Problem to work on: In the listing below, find the line with "Screen dimensions: 1634x781" and the line with "This screenshot has height=2048, width=921.". Repeat those two lines and all lines between them exactly.

The records:
##############################

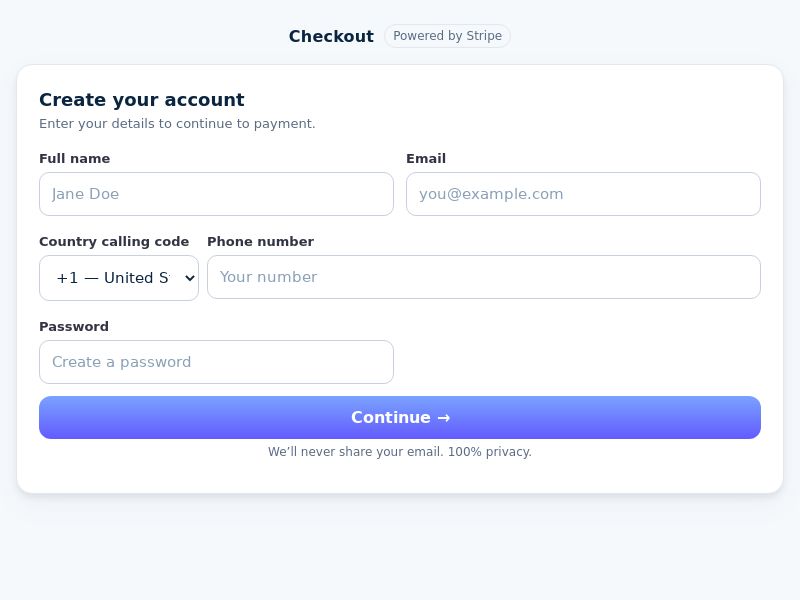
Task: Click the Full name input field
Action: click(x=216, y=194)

##############################

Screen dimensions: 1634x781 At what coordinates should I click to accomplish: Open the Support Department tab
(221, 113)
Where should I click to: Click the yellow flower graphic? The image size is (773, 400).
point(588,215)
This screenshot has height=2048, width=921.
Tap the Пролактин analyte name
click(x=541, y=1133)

##############################

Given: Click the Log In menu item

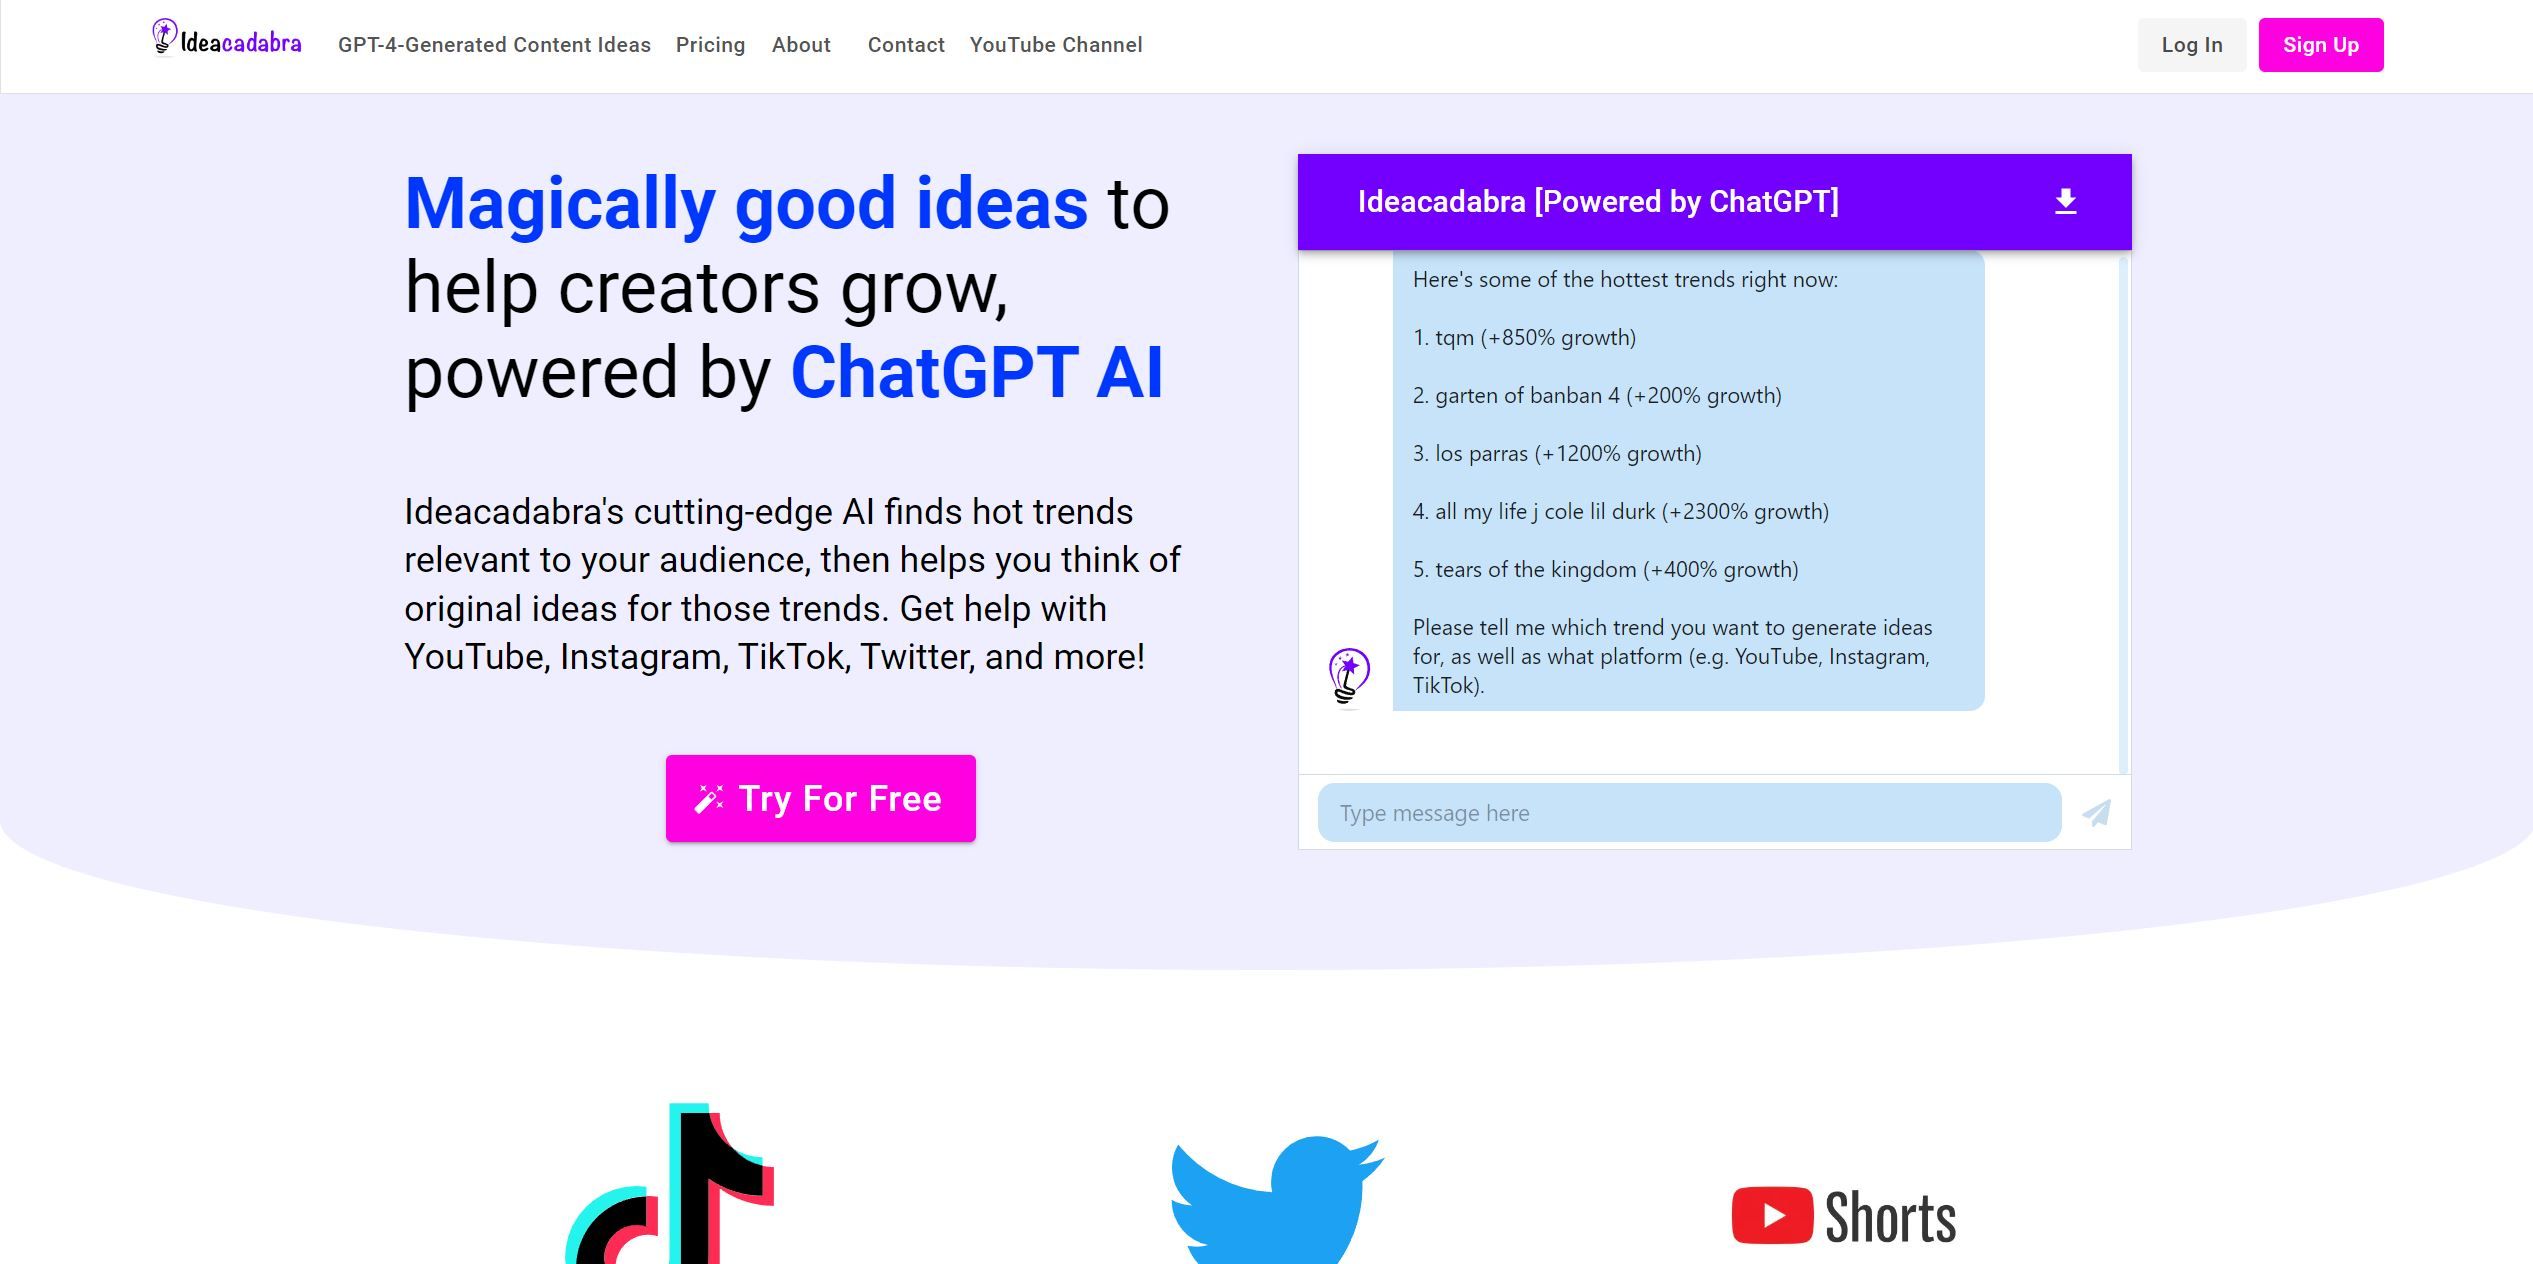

##############################

Solution to this problem:
Screen dimensions: 1634x781 At what coordinates should I click to accomplish: Open the Support Department tab
(221, 113)
Where should I click to: Click the yellow flower graphic? The image size is (773, 400).
point(588,215)
This screenshot has height=2048, width=921.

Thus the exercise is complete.